Just as in the Protestant Reformation, the lines blurred between religious, political and military interests, it is hard to know just who is legitimizing this revolution. Too often, the “conservatives” have tried too violently to stem the tide, creating a “liberal” flood of change when the dam bursts.
The third example is what is going on right now in the Great Debate about Land Reform in South Africa – and the realpolitik around it. The Economic Freedom Fighters have been the prophets of this revolution, and the change agents. Julius Malema was despised and rejected by the mother liberation movement and had to form the EFF on a platform of land redistribution. At first, the EFF’s seven pillars were like the 95 Theses that Martin Luther posted on the Wittenburg Church’s Facebook page – so to speak.
The ruling party at first treated him with derision. As gate-keepers of the Constitution, it did not seem fitting that they should ever change it to accommodate “expropriation without compensation”. (Although that is exactly what Henry VIII did to the monasteries.)

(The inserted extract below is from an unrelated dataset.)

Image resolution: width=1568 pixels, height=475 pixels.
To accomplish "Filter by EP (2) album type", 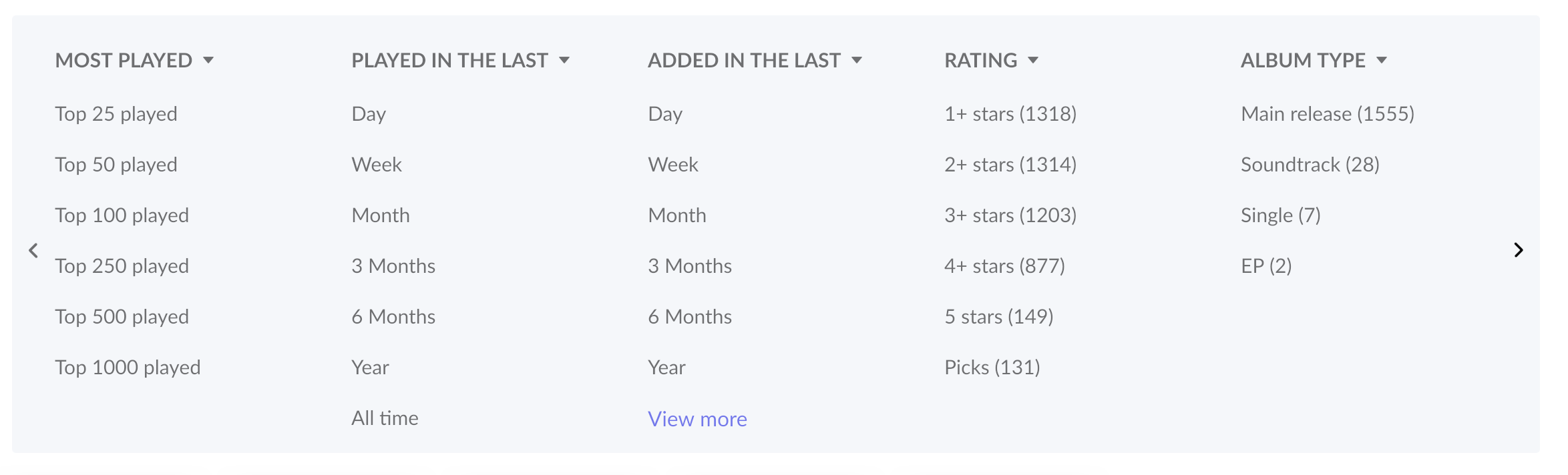I will [1266, 266].
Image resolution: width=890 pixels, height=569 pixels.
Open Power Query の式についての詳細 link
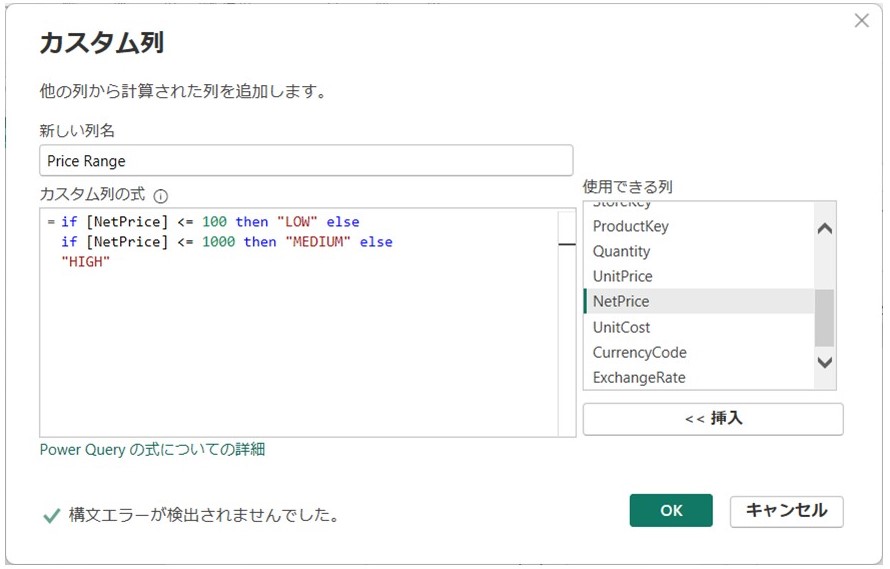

By acceding to the EFF’s motion to explore this more radical approach to Land Reform, the ANC has polarized itself, and the country. It has raised expectation to the point that it could even split – like the Lutherans and the Church of England did, from the mother church. But the ANC did this for its own reasons – surely not because of any change of heart in favour of the poor. It can hardly plead that motive in the light of corruption, patronage and waste to the extent of State Capture. It was a case of self-preservation, akin to Henry VIII nationalizing the church and to the taxman legitimizing marijuana.
We have only reached the stage of foment, debate and disagreement at this juncture. Some esteemed voices are warning that pushing this agenda too far, too fast, could prove to have nasty consequences.
And yet the economy is indeed stumbling, there is terribly high unemployment and the one-person-one-vote reality is now a fact of life. At this stage, there is an echo to that warning against too much change, too fast: Trying to roll it back can also have the reverse effect – that is, of hardening the resolve in favour of change. Bloody Mary’s revisionism did not last long; nor did the War on Drugs.
History could be repeating itself, so we have to be careful about legitimizing revolutions. It is very hard to turn the clock back, once poor people have sensed the prospects of a better future. That becomes so tantalizing that it leads on to more martyrs and in due course, to irrevocable change.
A Luta continua. A Vitoria é certa.
Chuck Stephens is the Executive Director for the Desmond Tutu Centre for Leadership and writes in his personal capacity.